Research Article | Open Access
D. Bindu and Chitralekha Saikumar
Deparment of Microbiology, Sree Balaji Medical College and Hospital, Chrompet, Chennai, Tamil Nadu, India.
Article Number: 7778 | © The Author(s). 2022
J Pure Appl Microbiol. 2022;16(4):2783-2790. https://doi.org/10.22207/JPAM.16.4.51
Received: 21 April 2022 | Accepted: 01 September 2022 | Published online: 17 November 2022
Issue online: December 2022
Abstract

AmpC β-lactamases are enzymes that are resistant to β-lactams, such as penicillin and cephalosporin, but not cefoxitin and cefotetan. This study was conducted to characterize AmpC β-lactamases in Enterobacteriaceae. This study included 200 cephalosporin-resistant Gram-negative isolates recovered from different samples between January 2015 and December 2016. The isolates were subjected to phenotypic tests, and those that tested positive were further analyzed by PCR for six AmpC genotypes: ACC, DHA, FOX, CIT, MOX, and EBC. Among the 200 strains, 32% (64) were positive for AmpC β-lactamases by different phenotypic methods. The target genotypes were detected in 20 (10%) of the isolates. Pus was the predominant source of AmpC isolates. Klebsiella pneumoniae (55%) was the most common producer of AmpC β-lactamase. CIT-FOX was the predominant gene type. As there is variation in the prevalence of AmpC β-lactamases in different geographic regions, periodic surveillance and measures to control infection can prevent the spread of these genes.

Keywords

AmpC β-lactamases, AmpC Disk Test, Antibiotic Resistance

Introduction

Resistance to antibiotics such as cephalosporin and carbapenem, is increasingly reported in Enterobacteriaceae and is associated with the activity of several types of enzymes, notably Extended spectrum β-lactamases (ESBL), AmpC β-lactamases, and carbapenemases.

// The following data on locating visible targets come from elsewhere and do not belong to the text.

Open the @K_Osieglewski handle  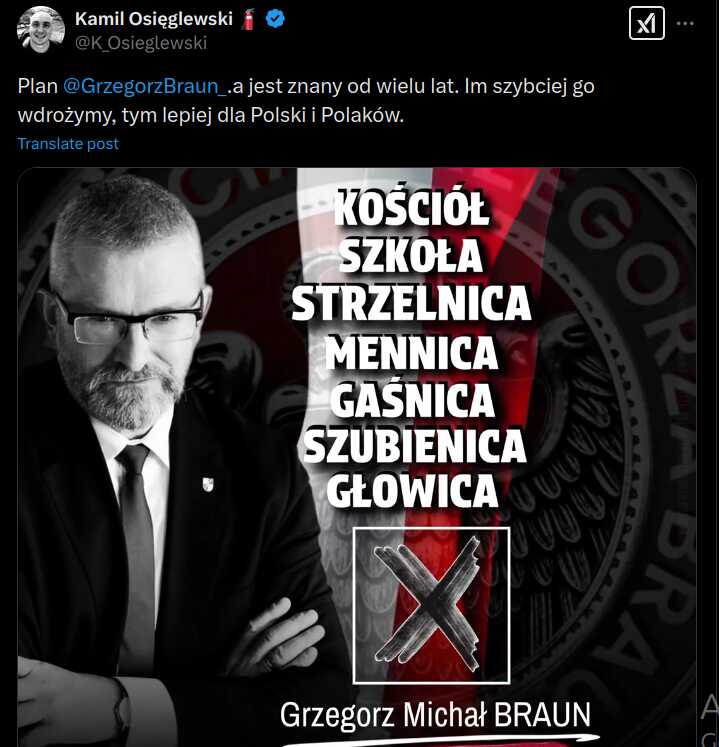click(x=141, y=43)
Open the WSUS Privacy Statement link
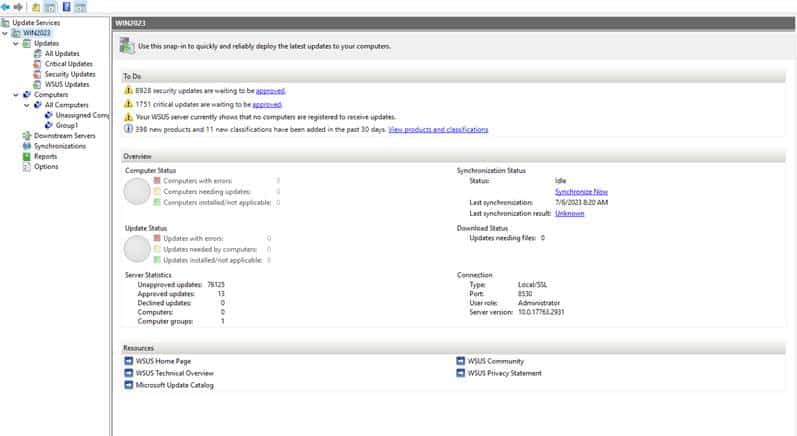Viewport: 797px width, 436px height. (504, 373)
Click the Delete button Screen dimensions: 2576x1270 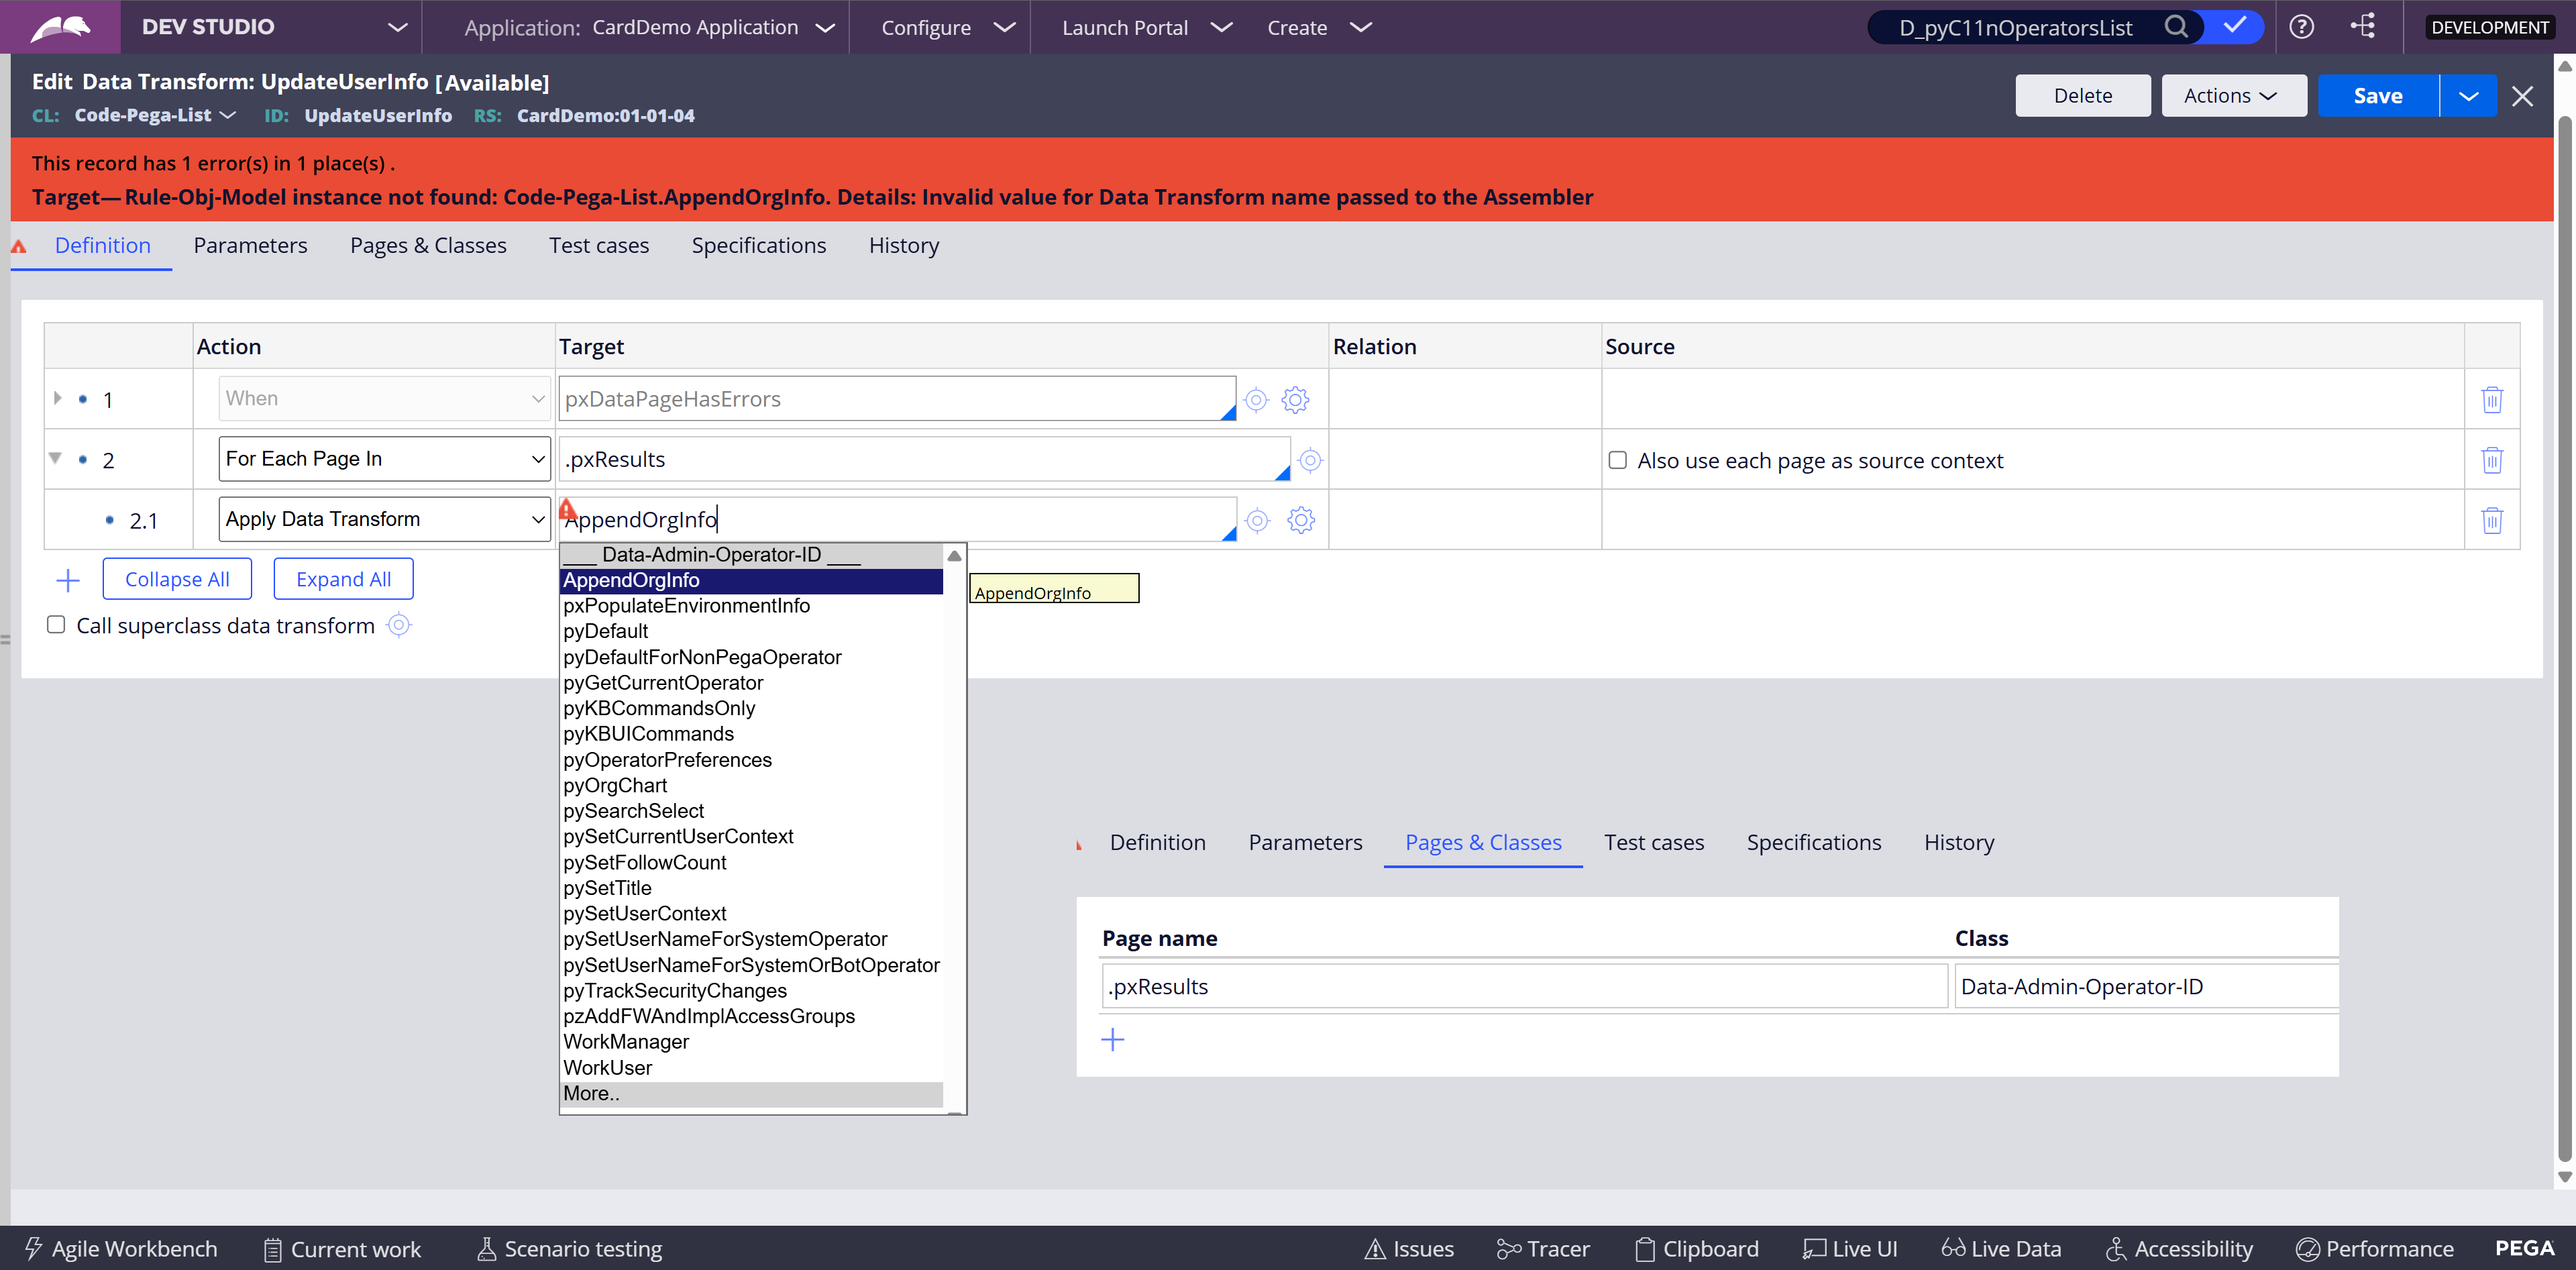[2082, 96]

AmpC beta-lactamases are enzymes that confer resistance to penicillin, monobactam and 1st, 2nd, and 3rd generation cephalosporin as well as cephamycins.1 These enzymes are not inhibited by beta-lactam inhibitors. Sometimes also confer resistance to carbapenems along with reduced membrane permeability.2 AmpC β-lactamases are of two types: chromosomal- and plasmid-mediated. AmpC β-lactamases are chromosomally encoded in a few Gram-negative bacteria, such as Citrobacter freundii, Enterobacter spp., Proteus spp., and Serratia marcescens. Plasmid-encoded AmpC β-lactamases were first discovered in 1988.3 These were found in Klebsiella pneumonia (K. pneumoniae), Salmonella spp., and Proteus spp., through the mobility of AmpC genes in horizontal transfer between Enterobacterales.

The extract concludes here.